* Excerpted passage *

Tuesday 17 May 2011

Track My Trash - BBC Panorama Documentary


(Use your cursor to Control the Movie by placing it in the middle and moving it to the left or right for speed and direction)
UK e-waste illegally dumped in Ghana
British electronic waste is being exported to poor African nations where it threatens the environment and human health, reveals joint Panorama and EIA investigation
http://www.guardian.co.uk/environment/2011/may/16/uk-ewaste-dumped-ghana

Prior to this documentary I had the priviledge or misfortune of spending sometime in Old Fadama, a squatter suburb of Accra inhabited mainly by people originally displaced by tribal conflict in the North of Ghana. This panoramic presentation whilst not being a definitive representation of the circumstances is meant to capture a sense of the place giving the viewer a ringside perspective of the fight for survival that is an everyday chore in Old Fadama.
A whole morning was spent walking the community meeting some of it's celebrated inhabitants going abut their chores without a care in the world. The extreme painful twist of my face supporting a twitchy happy nose at every corner was not enough to hide my feelings about their living conditions. What can be the solution I kept asking myself all morning. My thoughts on this occassion, a little different from the gamut of emotions I went through the first time I walked through Old Fadama. That fateful afternoon I left home with the sole aim of walking through and documenting but never had the guts to take a single shot perhaps out of fear of being beaten up or not wanting to be patronizing like others who dare to go and document, digital cameras around their necks looking for that shot or story to buffer their various stories about poverty, adversity, survival and humanity.

* Exercise prompt *
In the blog post about Old Fadama, who mainly lives in that squatter suburb of Accra?

* Supplied data *
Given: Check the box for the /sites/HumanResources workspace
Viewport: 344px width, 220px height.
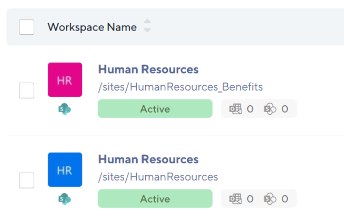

* Complete output *
People originally displaced by tribal conflict in the North of Ghana.